COVID hospitalizations and deaths have declined in the U.S., falling down the list of leading causes of death among children and adults, according to data presented Tuesday. Yet older adults with underlying conditions or who did not receive a vaccine still remain at higher risk of hospitalization.
“I'm surprised we're considering a risk-based recommendation,” said Denise Jamieson, professor of obstetrics and gynecology at the University of Iowa and a panelist. Jamieson noted how a narrower recommendation could affect vaccine coverage.
About 74% of U.S. adults are considered at risk, though, so a narrower policy could still apply to a majority of the population.
Tuesday’s meeting took place amid scrutiny of Kennedy’s plans for U.S. vaccine policy. A long-time skeptic of vaccination, Kennedy has downplayed the current measles outbreak in West Texas— another topic of discussion at the meeting.
Cases of measles across the U.S. have exceeded 700. David Sugerman, a senior scientist on the CDC’s measles response team, said cases are likely under-reported. Two unvaccinated children and one unvaccinated adult have died. Of the cases reported so far, 97% were in individuals who were either unvaccinated, or whose vaccination status was unknown.
Helen Keipp Talbot, chair of CDC committee, said she found the conversation “devastating.”
“There's no reason why we have healthy children dying of measles in the U.S. when this [measles, mumps and rubella] vaccine is amazing,” Talbot said.
Sugerman added that requests for resources are coming in from several states, but the CDC is under strain following staff cuts and pulled funding.
“I think that we are scraping to find the resources and personnel needed to provide support to Texas and other jurisdictions,” Sugerman said.
While Kennedy has made some comments in support of measles vaccination, he has also talked up fringe treatment ideas and held back from directly urging parents to vaccinate their children.
His actions as Health and Human Services Secretary have also raised questions about his broader plans. Two federal vaccine meetings, including Tuesday’s, have been disrupted since he was sworn in, and he reportedly has weighed whether to remove certain members of the advisory panels.
Earlier this month, the Food and Drug Administration missed its deadline to decide on approval of Novavax’s COVID shot.
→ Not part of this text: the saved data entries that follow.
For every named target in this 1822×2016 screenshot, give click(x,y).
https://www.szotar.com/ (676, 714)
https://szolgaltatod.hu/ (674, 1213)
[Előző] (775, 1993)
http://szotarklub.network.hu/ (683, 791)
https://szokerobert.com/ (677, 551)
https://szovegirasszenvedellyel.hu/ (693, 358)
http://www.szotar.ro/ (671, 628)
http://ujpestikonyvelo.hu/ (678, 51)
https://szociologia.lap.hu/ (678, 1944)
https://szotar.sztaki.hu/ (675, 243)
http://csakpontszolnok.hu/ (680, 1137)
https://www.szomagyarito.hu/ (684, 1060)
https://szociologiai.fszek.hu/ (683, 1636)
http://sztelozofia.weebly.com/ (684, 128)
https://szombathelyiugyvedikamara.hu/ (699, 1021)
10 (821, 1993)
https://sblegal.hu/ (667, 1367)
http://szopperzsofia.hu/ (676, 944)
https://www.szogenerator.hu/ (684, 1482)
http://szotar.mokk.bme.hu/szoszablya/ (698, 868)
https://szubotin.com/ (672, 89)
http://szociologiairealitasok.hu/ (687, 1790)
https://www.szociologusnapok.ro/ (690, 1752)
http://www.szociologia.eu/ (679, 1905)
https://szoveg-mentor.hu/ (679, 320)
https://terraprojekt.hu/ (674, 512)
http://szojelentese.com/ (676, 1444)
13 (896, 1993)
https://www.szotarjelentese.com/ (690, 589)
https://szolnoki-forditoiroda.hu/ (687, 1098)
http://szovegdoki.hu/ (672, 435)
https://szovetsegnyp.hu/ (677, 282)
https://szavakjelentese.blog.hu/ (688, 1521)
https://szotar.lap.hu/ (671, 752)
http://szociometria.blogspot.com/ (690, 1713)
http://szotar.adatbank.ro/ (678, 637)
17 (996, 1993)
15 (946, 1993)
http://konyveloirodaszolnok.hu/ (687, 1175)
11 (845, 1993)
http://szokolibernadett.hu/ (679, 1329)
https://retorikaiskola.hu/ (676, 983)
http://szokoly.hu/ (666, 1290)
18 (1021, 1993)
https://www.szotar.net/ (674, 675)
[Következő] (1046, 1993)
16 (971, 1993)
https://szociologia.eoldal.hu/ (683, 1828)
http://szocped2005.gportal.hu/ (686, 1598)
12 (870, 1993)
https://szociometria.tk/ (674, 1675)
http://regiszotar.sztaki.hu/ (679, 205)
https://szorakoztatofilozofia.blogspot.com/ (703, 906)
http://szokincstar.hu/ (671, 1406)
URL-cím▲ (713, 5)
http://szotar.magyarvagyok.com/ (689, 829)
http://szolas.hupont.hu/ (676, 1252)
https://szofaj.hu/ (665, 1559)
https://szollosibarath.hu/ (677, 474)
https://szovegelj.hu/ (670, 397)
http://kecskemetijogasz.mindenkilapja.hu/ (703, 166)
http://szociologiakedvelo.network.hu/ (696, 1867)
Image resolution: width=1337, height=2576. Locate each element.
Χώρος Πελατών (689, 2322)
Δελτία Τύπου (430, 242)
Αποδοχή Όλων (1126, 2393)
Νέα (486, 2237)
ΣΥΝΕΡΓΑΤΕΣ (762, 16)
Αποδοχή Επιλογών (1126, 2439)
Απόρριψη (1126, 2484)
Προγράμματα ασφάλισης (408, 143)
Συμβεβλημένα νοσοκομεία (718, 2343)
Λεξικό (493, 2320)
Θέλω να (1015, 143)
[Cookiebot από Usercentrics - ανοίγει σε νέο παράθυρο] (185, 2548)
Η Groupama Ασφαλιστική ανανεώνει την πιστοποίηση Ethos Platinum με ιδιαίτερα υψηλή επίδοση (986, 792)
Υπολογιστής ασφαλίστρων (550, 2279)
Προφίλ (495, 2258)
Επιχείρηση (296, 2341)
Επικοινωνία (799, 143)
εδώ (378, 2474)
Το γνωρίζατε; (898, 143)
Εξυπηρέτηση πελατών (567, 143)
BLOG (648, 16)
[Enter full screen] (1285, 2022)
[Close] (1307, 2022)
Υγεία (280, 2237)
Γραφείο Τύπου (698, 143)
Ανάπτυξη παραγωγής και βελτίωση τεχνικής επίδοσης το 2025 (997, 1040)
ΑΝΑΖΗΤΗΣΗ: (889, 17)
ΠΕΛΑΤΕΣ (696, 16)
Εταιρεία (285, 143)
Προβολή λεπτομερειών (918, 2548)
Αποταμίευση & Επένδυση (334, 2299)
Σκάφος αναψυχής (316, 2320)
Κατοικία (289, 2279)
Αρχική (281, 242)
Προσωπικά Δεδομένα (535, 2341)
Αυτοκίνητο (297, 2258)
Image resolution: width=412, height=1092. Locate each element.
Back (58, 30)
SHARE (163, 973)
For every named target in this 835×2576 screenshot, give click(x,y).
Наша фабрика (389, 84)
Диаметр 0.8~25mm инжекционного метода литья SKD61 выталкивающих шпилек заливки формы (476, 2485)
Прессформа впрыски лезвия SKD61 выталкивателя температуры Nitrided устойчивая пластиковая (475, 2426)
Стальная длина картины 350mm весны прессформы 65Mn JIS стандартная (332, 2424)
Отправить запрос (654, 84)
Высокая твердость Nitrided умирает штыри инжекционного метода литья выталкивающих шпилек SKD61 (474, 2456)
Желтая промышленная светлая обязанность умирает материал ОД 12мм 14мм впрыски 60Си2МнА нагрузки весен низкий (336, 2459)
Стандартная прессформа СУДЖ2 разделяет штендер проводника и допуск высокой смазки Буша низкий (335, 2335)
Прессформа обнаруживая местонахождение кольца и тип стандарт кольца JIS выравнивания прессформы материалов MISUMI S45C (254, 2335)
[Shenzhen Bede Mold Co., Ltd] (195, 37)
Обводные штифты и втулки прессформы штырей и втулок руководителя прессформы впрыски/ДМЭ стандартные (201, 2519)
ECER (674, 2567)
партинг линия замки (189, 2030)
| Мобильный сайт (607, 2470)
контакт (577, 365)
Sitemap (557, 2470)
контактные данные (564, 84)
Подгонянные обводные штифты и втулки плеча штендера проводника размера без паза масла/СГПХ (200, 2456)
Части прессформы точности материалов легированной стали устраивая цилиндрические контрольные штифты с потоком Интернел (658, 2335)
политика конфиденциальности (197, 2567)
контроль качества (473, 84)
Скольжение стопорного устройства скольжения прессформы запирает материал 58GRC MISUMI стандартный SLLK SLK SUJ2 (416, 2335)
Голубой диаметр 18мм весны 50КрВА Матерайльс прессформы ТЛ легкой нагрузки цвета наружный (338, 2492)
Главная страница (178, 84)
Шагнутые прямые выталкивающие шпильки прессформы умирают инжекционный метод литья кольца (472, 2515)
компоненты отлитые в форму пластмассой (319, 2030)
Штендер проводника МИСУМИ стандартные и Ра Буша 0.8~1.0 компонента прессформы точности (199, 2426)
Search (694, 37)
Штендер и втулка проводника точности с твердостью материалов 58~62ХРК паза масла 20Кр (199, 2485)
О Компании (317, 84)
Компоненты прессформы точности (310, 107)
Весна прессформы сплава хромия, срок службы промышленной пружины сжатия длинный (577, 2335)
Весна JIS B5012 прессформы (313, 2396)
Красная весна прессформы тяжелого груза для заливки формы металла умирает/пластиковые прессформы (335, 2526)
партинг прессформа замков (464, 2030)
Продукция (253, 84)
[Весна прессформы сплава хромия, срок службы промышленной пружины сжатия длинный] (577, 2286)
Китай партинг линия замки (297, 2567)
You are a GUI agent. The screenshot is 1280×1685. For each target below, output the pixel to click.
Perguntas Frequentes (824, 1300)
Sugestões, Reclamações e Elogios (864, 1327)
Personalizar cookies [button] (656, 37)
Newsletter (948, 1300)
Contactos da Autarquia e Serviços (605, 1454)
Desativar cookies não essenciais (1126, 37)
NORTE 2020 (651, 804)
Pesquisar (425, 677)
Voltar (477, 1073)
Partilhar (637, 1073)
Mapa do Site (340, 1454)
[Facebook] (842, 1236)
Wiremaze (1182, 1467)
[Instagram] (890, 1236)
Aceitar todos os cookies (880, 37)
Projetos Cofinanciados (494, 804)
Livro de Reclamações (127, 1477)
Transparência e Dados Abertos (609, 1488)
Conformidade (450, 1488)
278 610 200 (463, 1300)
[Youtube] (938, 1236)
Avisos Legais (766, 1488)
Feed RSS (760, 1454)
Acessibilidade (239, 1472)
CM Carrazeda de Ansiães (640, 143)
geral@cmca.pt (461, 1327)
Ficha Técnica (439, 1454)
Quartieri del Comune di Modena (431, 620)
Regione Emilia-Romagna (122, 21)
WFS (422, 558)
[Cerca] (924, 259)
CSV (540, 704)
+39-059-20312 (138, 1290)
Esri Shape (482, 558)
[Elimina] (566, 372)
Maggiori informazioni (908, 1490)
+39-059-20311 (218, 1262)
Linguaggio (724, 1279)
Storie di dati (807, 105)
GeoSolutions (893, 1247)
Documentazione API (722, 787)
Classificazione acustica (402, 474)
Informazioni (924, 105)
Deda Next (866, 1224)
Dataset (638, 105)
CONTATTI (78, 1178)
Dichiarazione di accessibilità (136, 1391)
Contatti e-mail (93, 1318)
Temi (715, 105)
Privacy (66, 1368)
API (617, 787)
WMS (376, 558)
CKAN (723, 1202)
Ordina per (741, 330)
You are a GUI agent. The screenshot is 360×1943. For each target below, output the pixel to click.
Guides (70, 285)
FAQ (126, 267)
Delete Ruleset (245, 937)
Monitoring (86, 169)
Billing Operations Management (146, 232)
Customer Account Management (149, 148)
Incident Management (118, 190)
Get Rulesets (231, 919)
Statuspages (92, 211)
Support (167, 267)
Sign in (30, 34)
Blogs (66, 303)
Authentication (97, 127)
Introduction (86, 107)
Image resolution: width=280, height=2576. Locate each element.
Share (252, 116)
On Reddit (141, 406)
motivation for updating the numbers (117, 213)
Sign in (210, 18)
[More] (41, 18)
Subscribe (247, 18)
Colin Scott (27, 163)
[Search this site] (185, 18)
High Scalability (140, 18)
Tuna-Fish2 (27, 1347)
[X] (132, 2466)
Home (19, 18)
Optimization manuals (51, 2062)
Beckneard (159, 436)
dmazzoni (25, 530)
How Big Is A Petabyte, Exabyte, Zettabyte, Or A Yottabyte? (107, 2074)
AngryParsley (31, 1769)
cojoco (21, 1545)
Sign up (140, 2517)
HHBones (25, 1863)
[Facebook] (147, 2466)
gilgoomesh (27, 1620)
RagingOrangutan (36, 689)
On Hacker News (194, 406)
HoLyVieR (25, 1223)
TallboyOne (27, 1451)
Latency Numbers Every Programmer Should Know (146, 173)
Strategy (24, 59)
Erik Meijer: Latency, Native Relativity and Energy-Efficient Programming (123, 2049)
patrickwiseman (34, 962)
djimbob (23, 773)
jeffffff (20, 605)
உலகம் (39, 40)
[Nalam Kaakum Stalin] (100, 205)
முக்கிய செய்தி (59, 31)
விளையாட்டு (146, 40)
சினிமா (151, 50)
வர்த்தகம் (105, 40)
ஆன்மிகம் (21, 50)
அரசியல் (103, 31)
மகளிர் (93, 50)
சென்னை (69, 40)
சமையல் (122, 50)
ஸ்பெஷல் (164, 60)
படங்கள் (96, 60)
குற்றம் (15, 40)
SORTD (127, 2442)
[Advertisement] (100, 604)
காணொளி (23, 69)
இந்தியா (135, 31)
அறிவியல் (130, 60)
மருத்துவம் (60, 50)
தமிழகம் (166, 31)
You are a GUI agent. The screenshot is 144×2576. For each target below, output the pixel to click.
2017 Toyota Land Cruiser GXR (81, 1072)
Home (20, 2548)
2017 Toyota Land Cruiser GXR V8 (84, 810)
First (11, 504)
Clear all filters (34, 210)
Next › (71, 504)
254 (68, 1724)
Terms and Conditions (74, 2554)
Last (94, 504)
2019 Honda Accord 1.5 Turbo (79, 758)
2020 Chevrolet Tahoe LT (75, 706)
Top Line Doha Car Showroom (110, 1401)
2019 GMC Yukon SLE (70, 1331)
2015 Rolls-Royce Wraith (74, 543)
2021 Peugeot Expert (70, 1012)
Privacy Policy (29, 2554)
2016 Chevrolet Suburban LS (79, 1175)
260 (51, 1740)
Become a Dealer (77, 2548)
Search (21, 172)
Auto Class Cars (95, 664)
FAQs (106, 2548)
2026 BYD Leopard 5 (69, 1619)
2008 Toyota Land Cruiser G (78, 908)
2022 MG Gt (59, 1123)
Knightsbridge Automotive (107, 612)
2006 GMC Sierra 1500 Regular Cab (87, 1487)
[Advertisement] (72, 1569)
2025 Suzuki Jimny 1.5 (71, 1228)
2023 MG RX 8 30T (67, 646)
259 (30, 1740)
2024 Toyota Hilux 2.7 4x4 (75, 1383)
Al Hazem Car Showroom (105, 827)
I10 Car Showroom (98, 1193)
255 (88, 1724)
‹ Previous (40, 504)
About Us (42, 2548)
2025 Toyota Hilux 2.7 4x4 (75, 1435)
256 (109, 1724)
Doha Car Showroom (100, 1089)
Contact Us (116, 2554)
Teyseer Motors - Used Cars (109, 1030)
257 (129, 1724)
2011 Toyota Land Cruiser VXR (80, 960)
Reports indicated new senior leaders intervened in the review.
“I don't know to what extent I'm allowed to give an update on that, but there will be an update coming up publicly very soon,” said Tracy Beth Høeg, a special assistant to FDA commissioner Marty Makary, when asked about the application by a committee member.
Kennedy has falsely said that single antigen vaccines, like Novavax’s, “have never worked.” A number of approved vaccines, including for respiratory syncytial virus, influenza and COVID, target a single antigen.